:: Direction ::
Extend the guide below on installing the Portworx Operator on OpenShift, writing the steps that follow its last sentence.

:: Given text ::

•••••

Create a monitoring ConfigMap

Enable monitoring for user-defined projects before installing the Portworx Operator. Use the instructions in this section to configure the OpenShift Prometheus deployment to monitor Portworx metrics.

To integrate OpenShift’s monitoring and alerting system with Portworx, create a cluster-monitoring-config ConfigMap in the openshift-monitoring namespace:

apiVersion: v1
kind: ConfigMap
metadata:
  name: cluster-monitoring-config
  namespace: openshift-monitoring
data:
  config.yaml: |
    enableUserWorkload: true

The enableUserWorkload parameter enables monitoring for user-defined projects in the OpenShift cluster. This creates a prometheus-operated service in the openshift-user-workload-monitoring namespace.

Install Portworx Operator using OpenShift Console

Sign in to the OpenShift Container Platform web console.
From the left navigation pane, select OperatorHub.
The system displays the OperatorHub page.
Search for Portworx Operator and select Portworx Operator.
The system displays the Portworx Operator page.
Click Install.
The system initiates the Portworx Operator installation and displays the Install Operator page.
In the Installation mode section, select A specific namespace on the cluster.
From the Installed Namespace dropdown, choose Create Project.
The system displays the Create Project window.
Provide the name portworx and click Create to create a namespace called portworx.

•••••

:: Supplied entries ::

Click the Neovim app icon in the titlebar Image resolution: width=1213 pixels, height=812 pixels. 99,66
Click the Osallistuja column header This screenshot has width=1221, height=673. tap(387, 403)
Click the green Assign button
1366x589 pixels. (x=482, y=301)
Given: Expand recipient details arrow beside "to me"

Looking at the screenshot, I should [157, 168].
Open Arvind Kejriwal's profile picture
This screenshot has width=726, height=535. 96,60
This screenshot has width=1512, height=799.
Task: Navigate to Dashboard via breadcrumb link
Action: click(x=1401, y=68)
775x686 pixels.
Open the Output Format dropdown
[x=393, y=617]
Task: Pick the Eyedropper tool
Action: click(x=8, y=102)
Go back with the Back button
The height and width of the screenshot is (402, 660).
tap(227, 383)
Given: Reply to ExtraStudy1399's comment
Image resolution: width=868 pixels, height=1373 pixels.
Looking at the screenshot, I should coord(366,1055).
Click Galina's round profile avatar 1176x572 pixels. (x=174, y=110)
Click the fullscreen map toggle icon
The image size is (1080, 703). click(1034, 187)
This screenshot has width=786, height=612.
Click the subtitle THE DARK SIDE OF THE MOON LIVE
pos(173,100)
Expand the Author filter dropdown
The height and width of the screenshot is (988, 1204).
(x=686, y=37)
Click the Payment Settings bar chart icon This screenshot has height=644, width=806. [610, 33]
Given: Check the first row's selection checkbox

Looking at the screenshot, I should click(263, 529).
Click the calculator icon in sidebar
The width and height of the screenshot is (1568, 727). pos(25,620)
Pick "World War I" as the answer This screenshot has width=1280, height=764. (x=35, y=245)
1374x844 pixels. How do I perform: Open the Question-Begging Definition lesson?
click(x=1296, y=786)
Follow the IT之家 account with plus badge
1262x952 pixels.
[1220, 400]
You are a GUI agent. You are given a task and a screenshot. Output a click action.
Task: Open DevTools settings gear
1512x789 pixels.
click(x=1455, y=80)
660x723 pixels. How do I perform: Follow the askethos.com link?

•••••

:: Solved exercise ::
In the Console plugin section, select Enable to manage your Portworx cluster using the Portworx dashboard within the OpenShift console.
note
If the Portworx Operator is installed but the OpenShift Console plugin is not enabled, or was previously disabled, you can re-enable it by running the following command.
oc patch console.operator cluster --type=json -p='[{"op":"add","path":"/spec/plugins/-","value":"portworx"}]'
Click Install to deploy Portworx Operator in the portworx namespace.
After you successfully install Portworx Operator, the system displays the Create StorageCluster option.

Install Portworx

You can install Portworx using one of the following methods:

Install Portworx using Specification
Install Portworx using OpenShift Console

Install Portworx using Specification

Sign in to the Portworx Central console.
The system displays the Welcome to Portworx Central! page.
In the Portworx Enterprise section, select Generate Cluster Spec.
The system displays the Generate Spec page.
From the Portworx Version dropdown menu, select the Portworx version to install.
From the Platform dropdown menu, select Azure.
From the Distribution Name dropdown menu, select Azure Red Hat OpenShift (ARO)+.
In the Namespace field, enter the namespace where you plan to install Portworx.
By default, the namespace is portworx.
(Optional) To customize the configuration options and generate a custom specification, click Customize and perform the following steps:

note
To continue without customizing the default configuration or generating a custom specification, proceed to Step 8.

Basic tab:
1. Select one of the following:
- To use an existing etcd cluster, do the following:
  1. Select the Your etcd details option.
  2. In the field provided, enter the host name or IP and port number. For example, http://test.com.net:1234.
    To add another etcd cluster, click the + icon.
    note
    You can add up to three etcd clusters.
  3. Select one of the following authentication methods:
    - Disable HTTPS – To use HTTP for etcd communication.
    - Certificate Auth – To use HTTPS with an SSL certificate.
      For more information, see Secure your etcd communication.
    - Password Auth – To use HTTPS with username and password authentication.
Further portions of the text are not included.